* Begin RECORDS TO USE *

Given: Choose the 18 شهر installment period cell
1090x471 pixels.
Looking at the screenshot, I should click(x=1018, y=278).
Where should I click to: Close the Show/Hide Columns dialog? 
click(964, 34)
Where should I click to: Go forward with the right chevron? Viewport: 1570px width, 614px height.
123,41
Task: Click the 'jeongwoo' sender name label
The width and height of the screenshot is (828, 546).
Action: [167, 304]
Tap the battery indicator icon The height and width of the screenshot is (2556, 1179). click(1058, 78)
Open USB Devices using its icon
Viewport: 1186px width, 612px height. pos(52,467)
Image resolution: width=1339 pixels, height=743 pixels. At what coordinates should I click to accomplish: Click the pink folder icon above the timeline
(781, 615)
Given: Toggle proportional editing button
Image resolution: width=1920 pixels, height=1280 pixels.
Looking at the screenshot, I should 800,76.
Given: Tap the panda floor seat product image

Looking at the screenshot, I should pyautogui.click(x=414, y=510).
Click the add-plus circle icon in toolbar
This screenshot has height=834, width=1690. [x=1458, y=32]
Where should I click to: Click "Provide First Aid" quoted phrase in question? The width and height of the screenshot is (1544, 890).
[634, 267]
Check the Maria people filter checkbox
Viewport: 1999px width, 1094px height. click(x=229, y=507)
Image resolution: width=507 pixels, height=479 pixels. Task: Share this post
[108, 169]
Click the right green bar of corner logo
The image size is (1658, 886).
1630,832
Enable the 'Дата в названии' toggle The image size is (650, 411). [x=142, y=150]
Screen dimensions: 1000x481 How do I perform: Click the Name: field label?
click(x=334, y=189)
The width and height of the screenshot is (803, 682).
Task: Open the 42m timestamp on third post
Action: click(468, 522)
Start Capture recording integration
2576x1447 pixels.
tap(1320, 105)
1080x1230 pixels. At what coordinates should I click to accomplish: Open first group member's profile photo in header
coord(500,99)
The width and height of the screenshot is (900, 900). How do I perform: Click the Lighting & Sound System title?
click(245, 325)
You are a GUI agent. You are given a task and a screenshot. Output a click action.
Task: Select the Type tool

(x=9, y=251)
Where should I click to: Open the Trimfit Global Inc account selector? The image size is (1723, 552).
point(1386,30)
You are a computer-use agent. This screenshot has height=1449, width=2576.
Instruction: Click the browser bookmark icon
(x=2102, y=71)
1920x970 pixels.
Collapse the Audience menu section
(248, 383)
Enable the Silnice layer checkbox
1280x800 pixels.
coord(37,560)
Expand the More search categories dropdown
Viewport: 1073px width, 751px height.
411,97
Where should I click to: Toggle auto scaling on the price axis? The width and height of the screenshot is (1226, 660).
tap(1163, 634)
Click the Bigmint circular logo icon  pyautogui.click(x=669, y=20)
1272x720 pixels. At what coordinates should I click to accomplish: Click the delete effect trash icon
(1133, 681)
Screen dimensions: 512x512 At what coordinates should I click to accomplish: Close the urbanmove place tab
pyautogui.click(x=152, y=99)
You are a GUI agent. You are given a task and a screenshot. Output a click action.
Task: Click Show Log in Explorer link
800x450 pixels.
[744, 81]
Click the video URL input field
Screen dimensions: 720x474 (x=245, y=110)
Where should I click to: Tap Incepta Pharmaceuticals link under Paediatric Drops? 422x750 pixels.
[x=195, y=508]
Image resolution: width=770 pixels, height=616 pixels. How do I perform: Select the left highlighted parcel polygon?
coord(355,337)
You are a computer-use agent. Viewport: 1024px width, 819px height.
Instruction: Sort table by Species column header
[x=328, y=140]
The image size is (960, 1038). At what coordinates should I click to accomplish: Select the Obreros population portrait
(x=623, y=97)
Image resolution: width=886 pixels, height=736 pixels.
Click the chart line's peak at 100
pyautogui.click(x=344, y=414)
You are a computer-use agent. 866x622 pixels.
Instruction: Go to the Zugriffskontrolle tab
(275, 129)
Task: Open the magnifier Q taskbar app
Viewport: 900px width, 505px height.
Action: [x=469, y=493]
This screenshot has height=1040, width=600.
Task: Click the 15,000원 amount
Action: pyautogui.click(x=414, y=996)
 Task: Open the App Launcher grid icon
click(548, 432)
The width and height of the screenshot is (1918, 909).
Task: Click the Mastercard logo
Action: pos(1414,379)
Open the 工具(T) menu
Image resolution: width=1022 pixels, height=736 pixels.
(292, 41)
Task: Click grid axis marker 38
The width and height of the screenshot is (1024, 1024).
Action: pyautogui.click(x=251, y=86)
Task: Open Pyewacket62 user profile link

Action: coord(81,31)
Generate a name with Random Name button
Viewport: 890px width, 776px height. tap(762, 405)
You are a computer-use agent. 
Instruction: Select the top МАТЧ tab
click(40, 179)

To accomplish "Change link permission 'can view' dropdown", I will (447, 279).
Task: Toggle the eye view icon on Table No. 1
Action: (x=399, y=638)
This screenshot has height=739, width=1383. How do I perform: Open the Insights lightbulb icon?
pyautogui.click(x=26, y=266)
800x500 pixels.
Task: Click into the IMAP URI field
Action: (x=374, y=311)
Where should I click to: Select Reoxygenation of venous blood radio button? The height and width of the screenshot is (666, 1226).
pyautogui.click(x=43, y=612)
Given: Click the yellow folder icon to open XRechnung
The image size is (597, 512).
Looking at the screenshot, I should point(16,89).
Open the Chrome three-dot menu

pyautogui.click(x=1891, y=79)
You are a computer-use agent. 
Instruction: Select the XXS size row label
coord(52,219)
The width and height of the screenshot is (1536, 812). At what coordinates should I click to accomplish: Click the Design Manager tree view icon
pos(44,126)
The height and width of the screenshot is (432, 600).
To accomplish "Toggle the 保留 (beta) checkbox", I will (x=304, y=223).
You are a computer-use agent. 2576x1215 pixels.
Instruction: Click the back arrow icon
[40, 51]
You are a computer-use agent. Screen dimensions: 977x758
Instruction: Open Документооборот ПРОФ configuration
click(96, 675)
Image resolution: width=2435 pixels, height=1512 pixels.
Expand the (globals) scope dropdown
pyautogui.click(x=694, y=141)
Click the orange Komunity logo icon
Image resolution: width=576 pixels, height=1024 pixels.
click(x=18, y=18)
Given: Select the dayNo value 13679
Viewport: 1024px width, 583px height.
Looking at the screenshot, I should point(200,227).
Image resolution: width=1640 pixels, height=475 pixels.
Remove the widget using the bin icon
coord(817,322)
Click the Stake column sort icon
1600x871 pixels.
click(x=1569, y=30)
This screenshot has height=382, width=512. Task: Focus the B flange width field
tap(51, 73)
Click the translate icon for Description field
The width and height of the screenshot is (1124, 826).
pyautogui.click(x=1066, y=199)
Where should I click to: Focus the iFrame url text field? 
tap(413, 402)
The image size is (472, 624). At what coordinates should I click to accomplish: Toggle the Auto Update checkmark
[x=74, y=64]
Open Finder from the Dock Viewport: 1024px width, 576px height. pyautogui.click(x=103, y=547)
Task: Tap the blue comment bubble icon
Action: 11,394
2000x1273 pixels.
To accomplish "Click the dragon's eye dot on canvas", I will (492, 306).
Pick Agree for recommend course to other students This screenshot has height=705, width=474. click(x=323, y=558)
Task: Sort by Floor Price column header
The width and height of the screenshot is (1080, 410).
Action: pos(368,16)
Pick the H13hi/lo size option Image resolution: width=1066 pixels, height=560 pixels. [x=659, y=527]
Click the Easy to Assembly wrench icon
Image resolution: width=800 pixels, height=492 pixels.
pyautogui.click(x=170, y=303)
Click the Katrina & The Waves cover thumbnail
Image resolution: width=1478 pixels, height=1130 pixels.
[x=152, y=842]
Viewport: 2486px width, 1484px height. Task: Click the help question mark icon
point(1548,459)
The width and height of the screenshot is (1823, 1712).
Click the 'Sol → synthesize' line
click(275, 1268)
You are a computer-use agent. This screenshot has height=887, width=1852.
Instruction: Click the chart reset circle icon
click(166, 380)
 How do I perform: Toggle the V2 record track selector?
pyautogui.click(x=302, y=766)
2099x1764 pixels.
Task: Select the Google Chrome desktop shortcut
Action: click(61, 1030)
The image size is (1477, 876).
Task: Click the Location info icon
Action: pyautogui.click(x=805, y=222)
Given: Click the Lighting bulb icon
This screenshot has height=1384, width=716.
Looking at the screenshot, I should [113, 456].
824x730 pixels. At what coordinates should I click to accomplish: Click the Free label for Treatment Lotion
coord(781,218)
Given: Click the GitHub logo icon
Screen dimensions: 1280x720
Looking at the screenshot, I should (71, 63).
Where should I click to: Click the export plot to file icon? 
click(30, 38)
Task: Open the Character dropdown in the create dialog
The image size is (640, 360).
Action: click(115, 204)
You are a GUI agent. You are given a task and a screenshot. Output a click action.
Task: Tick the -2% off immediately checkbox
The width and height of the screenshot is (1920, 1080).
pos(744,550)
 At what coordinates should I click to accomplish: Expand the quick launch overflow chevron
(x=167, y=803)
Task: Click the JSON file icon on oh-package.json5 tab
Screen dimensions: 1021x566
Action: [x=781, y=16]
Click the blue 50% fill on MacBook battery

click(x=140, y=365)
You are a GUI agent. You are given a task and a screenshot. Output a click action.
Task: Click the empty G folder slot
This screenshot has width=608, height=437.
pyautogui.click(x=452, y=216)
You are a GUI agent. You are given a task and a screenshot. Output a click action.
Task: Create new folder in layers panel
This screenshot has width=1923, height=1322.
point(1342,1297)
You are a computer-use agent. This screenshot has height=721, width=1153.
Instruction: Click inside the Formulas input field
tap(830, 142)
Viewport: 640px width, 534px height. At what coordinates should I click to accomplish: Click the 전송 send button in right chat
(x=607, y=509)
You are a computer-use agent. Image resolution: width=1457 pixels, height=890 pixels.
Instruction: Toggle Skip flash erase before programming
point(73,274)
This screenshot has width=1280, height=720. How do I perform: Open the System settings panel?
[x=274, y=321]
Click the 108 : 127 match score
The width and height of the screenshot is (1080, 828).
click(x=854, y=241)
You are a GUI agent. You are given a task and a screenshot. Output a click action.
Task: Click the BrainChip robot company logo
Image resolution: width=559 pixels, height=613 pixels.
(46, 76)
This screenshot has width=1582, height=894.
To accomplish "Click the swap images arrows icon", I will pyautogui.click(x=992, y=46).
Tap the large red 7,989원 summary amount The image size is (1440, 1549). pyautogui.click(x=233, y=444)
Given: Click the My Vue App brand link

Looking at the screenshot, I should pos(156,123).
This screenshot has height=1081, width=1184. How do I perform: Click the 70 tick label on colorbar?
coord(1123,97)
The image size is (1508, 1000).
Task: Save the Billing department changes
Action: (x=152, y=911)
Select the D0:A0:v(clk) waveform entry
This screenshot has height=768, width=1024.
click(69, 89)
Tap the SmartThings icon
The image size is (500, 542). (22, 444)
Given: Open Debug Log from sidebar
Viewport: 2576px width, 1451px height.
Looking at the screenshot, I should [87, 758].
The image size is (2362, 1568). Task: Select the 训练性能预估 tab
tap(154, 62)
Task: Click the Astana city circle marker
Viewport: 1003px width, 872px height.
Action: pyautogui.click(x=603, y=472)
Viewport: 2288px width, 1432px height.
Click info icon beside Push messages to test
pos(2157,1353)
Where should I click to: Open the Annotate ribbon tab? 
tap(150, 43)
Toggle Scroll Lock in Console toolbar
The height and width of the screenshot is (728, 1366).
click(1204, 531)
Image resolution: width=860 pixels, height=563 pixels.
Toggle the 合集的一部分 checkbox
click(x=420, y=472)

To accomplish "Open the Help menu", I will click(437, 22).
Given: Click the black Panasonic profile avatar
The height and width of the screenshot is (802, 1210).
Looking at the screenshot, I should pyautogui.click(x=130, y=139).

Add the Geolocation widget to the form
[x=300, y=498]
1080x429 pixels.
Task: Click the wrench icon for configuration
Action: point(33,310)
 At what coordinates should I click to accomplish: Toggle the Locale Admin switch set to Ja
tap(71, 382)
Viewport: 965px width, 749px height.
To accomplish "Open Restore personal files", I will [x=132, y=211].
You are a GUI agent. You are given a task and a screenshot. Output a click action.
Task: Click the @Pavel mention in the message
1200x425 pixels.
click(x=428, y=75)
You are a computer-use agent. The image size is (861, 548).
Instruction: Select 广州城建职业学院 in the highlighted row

* End RECORDS TO USE *

_GOAL_
Which lines in the entries above contain the word "from" with matching case? Return each of those lines in full.

_CORRECT ANSWER_
Open Finder from the Dock Viewport: 1024px width, 576px height. pyautogui.click(x=103, y=547)
Given: Open Debug Log from sidebar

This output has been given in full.